TASK DIRECTIONS:
Please report each line in the material below that includes "graph".

TASK MATERIAL:
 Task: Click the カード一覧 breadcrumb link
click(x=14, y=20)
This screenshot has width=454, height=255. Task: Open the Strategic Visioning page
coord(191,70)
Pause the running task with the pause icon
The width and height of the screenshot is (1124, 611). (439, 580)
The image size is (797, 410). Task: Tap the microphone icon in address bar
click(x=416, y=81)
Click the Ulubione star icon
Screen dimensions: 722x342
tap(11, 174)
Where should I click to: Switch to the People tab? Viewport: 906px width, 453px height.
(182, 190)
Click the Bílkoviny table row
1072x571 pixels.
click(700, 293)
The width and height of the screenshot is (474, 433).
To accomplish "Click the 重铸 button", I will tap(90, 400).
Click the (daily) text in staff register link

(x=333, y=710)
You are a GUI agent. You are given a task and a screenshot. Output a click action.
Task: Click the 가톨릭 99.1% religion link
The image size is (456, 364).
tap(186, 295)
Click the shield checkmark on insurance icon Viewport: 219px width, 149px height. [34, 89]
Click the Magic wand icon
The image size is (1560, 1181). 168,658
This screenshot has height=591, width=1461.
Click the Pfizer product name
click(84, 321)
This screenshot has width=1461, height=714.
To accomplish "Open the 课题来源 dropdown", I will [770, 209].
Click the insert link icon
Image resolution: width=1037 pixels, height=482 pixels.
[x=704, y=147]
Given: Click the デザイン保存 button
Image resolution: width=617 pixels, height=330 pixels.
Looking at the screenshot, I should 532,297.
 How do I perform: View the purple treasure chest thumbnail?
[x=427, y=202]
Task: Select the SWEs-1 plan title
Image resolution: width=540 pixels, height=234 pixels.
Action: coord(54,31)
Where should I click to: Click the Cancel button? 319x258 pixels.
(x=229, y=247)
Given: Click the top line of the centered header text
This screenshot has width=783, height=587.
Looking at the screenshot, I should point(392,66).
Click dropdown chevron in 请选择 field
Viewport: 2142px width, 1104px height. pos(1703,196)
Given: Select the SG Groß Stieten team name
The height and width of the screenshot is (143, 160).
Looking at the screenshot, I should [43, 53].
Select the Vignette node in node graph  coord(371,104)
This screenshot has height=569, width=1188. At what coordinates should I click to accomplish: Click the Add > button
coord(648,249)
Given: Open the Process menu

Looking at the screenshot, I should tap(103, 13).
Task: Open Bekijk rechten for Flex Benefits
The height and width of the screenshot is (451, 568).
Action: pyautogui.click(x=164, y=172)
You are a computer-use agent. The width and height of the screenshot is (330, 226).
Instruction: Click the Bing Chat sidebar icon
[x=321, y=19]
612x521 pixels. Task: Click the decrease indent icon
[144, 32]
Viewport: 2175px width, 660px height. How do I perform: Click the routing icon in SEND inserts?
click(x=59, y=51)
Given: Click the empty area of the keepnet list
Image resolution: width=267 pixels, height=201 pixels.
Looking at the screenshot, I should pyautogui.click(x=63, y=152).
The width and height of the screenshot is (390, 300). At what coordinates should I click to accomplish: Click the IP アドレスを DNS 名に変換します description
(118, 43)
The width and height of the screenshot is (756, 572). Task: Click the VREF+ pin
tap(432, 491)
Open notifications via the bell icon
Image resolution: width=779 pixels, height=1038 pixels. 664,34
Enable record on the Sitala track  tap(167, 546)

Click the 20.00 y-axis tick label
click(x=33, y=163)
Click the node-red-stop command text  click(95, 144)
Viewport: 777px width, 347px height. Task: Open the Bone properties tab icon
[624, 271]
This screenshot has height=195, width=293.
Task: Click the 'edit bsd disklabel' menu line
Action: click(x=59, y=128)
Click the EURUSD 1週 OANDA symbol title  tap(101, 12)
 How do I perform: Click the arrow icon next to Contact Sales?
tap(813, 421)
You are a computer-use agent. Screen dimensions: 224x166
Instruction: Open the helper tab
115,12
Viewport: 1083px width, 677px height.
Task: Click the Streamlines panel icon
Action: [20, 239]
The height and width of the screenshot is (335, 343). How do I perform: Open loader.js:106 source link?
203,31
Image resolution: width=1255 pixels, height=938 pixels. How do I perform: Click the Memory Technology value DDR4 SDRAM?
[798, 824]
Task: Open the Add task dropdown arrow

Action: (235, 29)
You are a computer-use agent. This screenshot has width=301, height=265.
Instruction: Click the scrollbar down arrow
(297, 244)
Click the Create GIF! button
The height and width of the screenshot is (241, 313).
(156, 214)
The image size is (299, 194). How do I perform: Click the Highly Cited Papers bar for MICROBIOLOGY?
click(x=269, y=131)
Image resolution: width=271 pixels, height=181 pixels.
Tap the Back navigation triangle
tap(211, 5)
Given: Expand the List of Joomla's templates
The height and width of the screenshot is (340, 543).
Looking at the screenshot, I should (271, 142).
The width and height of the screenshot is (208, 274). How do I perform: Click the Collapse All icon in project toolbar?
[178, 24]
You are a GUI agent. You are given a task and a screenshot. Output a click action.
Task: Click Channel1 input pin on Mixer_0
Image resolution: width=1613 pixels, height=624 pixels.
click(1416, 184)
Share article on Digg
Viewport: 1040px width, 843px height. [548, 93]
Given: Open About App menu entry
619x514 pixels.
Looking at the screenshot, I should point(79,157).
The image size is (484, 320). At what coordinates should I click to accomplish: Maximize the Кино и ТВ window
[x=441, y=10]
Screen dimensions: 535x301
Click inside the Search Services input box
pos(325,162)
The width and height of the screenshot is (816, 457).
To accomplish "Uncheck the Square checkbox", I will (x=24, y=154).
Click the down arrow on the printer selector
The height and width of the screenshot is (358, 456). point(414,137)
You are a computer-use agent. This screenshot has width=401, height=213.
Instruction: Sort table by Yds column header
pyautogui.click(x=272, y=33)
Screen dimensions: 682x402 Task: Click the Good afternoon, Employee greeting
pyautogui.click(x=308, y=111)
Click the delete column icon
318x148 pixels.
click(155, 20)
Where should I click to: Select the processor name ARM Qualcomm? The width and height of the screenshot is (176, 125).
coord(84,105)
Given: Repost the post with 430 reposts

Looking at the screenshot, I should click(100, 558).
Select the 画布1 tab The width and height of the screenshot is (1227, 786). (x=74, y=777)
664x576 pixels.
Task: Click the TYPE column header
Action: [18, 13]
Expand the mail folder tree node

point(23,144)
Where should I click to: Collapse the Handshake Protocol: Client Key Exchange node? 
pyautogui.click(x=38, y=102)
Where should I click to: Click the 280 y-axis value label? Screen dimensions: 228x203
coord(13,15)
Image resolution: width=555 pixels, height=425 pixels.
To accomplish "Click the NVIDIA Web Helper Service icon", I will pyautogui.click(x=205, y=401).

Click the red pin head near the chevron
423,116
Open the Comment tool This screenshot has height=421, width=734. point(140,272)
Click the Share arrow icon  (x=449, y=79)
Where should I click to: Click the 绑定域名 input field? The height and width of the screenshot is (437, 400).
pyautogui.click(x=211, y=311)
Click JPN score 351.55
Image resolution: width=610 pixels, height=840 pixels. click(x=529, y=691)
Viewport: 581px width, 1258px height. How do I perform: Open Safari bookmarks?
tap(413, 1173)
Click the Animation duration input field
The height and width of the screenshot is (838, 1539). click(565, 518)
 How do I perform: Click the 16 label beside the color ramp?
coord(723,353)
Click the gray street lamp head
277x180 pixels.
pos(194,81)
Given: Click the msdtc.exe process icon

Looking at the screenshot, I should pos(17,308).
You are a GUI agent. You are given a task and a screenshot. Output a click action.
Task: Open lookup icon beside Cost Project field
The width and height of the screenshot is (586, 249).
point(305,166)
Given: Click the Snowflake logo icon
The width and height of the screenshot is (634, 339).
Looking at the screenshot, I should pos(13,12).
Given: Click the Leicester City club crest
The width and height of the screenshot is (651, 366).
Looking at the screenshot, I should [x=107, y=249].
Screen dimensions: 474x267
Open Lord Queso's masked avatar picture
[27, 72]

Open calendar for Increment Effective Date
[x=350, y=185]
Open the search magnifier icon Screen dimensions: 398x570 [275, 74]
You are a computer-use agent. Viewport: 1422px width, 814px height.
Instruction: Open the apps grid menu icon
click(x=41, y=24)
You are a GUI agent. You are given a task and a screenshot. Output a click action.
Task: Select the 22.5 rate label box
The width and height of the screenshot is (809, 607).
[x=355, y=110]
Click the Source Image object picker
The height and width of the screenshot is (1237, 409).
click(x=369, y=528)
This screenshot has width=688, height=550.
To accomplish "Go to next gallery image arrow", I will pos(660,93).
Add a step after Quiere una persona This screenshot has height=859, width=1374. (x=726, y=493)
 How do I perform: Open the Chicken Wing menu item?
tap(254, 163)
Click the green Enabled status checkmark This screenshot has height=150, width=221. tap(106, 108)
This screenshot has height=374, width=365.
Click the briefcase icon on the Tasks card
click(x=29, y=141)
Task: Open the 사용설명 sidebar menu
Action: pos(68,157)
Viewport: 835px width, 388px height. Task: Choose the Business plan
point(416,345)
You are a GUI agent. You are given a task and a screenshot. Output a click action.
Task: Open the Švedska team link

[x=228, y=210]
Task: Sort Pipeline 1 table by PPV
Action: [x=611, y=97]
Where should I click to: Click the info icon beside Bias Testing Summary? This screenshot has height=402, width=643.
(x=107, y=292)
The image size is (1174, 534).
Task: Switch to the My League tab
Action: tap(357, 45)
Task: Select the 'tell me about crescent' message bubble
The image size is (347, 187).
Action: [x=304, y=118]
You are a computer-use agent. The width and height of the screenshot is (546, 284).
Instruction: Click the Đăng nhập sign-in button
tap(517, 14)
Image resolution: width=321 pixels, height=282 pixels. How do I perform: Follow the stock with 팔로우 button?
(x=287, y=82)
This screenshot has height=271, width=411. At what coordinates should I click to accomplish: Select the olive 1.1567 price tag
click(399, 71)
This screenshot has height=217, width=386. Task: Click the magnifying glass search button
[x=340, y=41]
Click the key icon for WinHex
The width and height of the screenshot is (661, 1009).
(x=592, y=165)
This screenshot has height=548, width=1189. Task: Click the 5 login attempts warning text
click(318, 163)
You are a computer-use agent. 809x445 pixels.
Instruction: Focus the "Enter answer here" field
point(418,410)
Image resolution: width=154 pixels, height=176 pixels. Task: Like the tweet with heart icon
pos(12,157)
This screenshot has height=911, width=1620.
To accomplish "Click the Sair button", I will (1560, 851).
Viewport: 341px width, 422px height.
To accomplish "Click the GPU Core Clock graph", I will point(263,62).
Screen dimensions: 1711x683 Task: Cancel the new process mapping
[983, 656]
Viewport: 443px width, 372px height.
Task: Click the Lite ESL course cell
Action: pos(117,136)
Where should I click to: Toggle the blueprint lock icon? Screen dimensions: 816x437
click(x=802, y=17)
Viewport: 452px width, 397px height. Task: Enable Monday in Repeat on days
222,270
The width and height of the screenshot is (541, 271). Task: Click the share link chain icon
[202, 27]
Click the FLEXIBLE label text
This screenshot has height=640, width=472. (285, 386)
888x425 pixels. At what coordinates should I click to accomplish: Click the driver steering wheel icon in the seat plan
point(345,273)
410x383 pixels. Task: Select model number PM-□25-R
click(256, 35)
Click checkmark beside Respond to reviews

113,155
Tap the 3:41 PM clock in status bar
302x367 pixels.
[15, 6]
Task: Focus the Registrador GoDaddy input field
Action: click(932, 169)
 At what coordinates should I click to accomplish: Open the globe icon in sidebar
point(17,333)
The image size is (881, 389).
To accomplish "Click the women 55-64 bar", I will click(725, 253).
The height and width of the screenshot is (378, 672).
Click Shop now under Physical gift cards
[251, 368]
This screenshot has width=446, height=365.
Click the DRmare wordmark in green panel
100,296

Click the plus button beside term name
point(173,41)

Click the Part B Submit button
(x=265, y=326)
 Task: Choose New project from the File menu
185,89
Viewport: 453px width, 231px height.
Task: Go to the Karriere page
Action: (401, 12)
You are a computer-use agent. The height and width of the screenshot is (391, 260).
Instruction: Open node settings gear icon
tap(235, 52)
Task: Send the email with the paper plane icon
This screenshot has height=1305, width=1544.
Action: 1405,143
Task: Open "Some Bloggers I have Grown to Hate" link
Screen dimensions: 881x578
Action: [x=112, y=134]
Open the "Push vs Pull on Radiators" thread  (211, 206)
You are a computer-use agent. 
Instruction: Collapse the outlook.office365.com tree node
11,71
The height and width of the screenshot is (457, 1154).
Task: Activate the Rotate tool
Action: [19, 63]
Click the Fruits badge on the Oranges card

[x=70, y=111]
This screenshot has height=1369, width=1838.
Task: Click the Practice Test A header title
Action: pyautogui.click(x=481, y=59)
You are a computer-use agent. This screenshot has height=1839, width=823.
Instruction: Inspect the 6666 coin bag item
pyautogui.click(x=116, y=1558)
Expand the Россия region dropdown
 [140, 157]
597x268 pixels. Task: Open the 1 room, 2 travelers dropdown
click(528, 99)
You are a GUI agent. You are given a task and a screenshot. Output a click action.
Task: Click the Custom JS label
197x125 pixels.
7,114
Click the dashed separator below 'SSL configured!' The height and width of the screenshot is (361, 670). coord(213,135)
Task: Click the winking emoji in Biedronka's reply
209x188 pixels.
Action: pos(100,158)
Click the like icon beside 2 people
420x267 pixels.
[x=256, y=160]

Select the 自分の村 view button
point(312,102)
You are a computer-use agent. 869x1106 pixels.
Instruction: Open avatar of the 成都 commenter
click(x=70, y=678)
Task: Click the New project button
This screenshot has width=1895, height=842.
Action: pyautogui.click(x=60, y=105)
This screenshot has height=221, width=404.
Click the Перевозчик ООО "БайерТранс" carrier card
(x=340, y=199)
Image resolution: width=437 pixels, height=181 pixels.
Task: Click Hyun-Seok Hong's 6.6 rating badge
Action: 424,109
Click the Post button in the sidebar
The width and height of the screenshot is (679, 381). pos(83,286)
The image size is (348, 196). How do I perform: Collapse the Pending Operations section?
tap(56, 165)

ANSWER AREA:
Select the Vignette node in node graph  coord(371,104)
To accomplish "Click the GPU Core Clock graph", I will point(263,62).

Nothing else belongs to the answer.